Weiwen Ng, ANZ Research:
"We remain cautious on Singapore's growth. The risk of external weakness spilling into domestic activity -if materialise- will continue to be a drag on the labour market, muting both growth and inflation outlook."
"Policy support needs to step up to counteract the waning momentum in domestic activity as well the absence of an external led demand. Already, Singapore is leaning in heavily on its fiscal levers with an expansionary stance, with an estimated impulse at slightly more than 1.0 per cent of GDP."
"With MAS's policy complicated by the strength in the S$NEER, there is still space for subsequent off-budget fiscal measures should the economic outlook deteriorate further."
"Interestingly, there are some parallels in the policy response now similar to the 2008-09 Global Financial Crisis (GFC). The increase in public sector capex support- evident in the recent surge in government construction contracts awarded- would help mitigate the softer private sector residential construction activity. Notably, this was also the case during the GFC, which incidentally coincided with a period of neutral FX policy. While this is growth supportive, this is unlikely to sustain an acceleration in growth. Hence, sluggish GDP momentum ahead is inevitable for Singapore on account of the ongoing regional trade recession, China's waning growth momentum as well as Brexit uncertainties."
Philip McNicholas, BNP:
"Superficially, Singapore's advance estimate of Q2 GDP growth was in line with consensus but slightly weaker than our forecast.
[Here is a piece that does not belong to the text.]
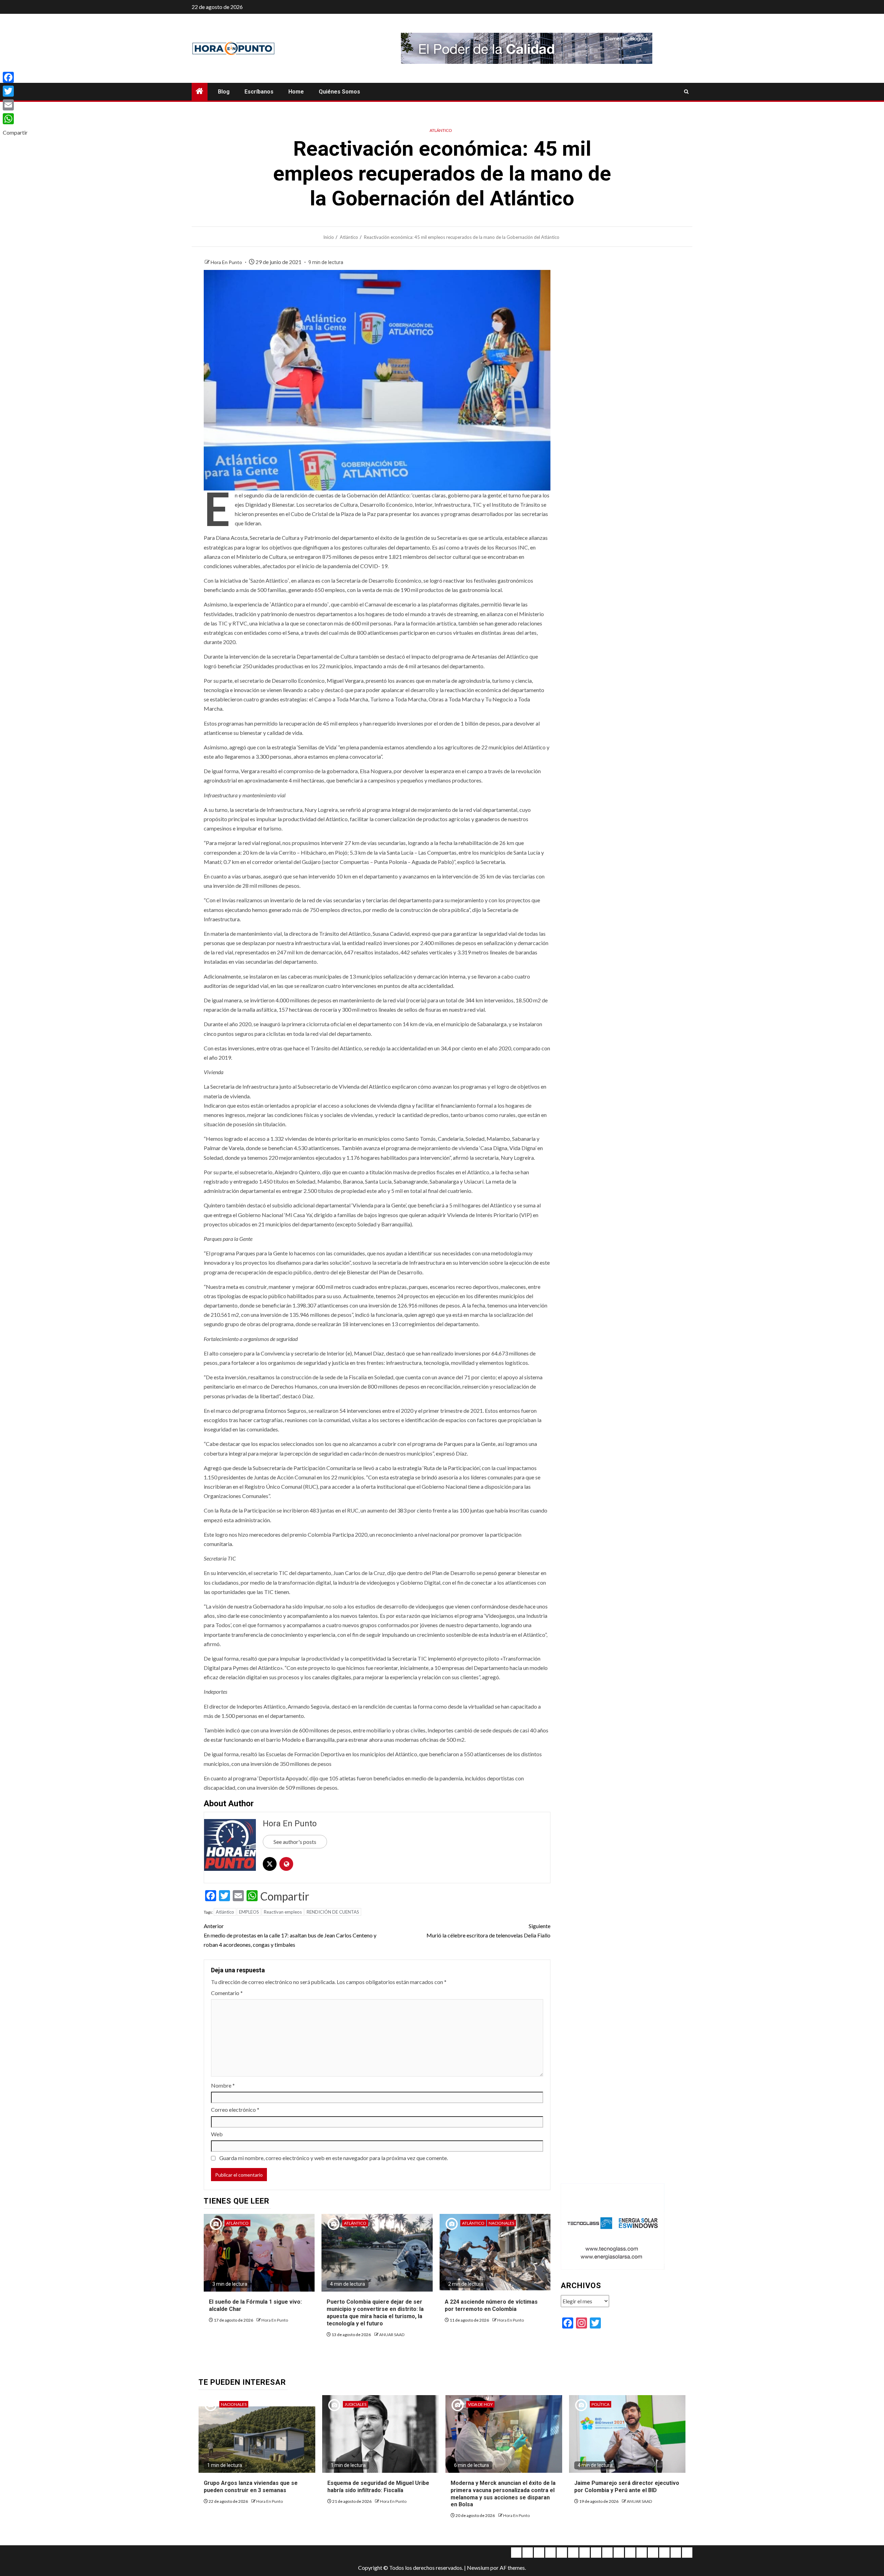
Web (217, 2134)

Yet, upward revisions to Q1 services output, more than compensating for cuts to prior manufacturing and construction estimates, indicate a stronger platform for 2016 growth than previously thought. This stands the city-state in good stead to weather any external growth pressures."
"Moreover, with core consumer price index (CPI) set to accelerate back toward 2 per cent y-o-y on average in 2017, arguments for the Monetary Authority of Singapore (MAS) to re-centre the SGD nominal effective exchange rate (NEER) policy band lower appear stretched. Consequently, we retain our call for policy settings to be unchanged in October."